But, alas, MacGruber was received poorly by critics and was a monumental flop at the box office. It was a comedy that was ahead of its time. The weird, over-the-top humor of MacGruber is the way that comedy has been trending over the last five years or so, but the Will Forte comedy was just too much and too fast for mainstream audiences in 2010. Combine that with the horrific track record of Saturday Night Live-inspired films, and you get critics predisposed to panning MacGruber and audiences that aren’t in any hurry to pay money to see it.
But it’s so great! Val Kilmer plays a supervillain named Dieter Von Cunth and acts his ass off in the role! I’m pretty sure the writers and director of the film were trolling Ryan Phillippe the whole time, because he totally doesn’t seem to realize he is in a comedy. Don’t be fooled by the SNL skits from which the movie gets its name, this is not a MacGyver parody as much as it is a broader come-up of 80’s action movies. Forte is a man from the 80’s stuck into the modern world.

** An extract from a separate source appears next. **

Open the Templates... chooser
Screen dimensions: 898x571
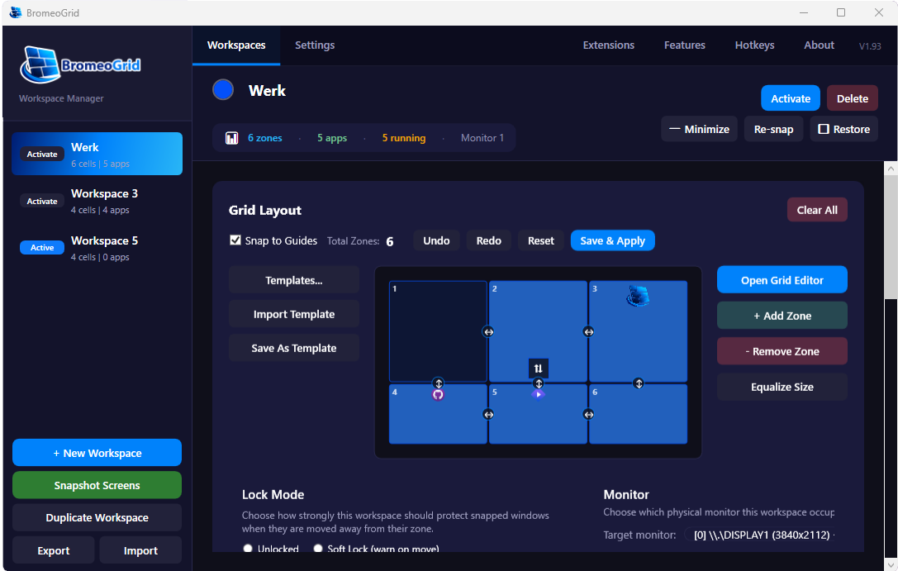[293, 279]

The film is sharply written with jokes within jokes that some people may not even notice, but lovers of this new age of comedy will appreciate immensely. It isn’t afraid to go for the crass humor, either. It has, perhaps, the two funniest sex scenes in the history of cinema (although Team America: World Police might have something to say on that front) and a final scene of comedic violence that will leave you in tears. As far as pure comedy goes, this is one of the best films of the new millennium. Screw the haters, I will defend this to my grave. I will show my grandkids this movie. Unfortunately, it seems that the MacGruber series is dead, but long live MacGruber.
Arlin Golden – Pootie Tang (2001)
dir. Louis C.K.
Somehow, Pootie Tang seemed doomed before it even premiered. I saw the film opening day in the summer of 2001, and my group of friends and I shared the Friday night theater with one other couple, and they left midway through the screening. Roger Ebert panned the film in a legendary 1/2 star review that attacked its very conception. Even the film’s director has all but disowned it, claiming that control was wrested away from him and his vision was diluted by the studio. However, there is so much quality left over from this “watered down” effort that if C.K. had actually had final cut on Pootie Tang it probably would have won an Oscar.
Pootie Tang‘s eponymous hero is a man of the people, part superhero, part musician, and all cultural icon; think Jim Kelly meets Shaft, with a little of Damon Wayan‘s Blankman thrown in. The film finds him at the height of his prowess only to be taken down by the evil LecterCorp via a series of likeness infringements that discredit his good (nay, great) name. It is then up to him and his belt to find redemption in the public eye.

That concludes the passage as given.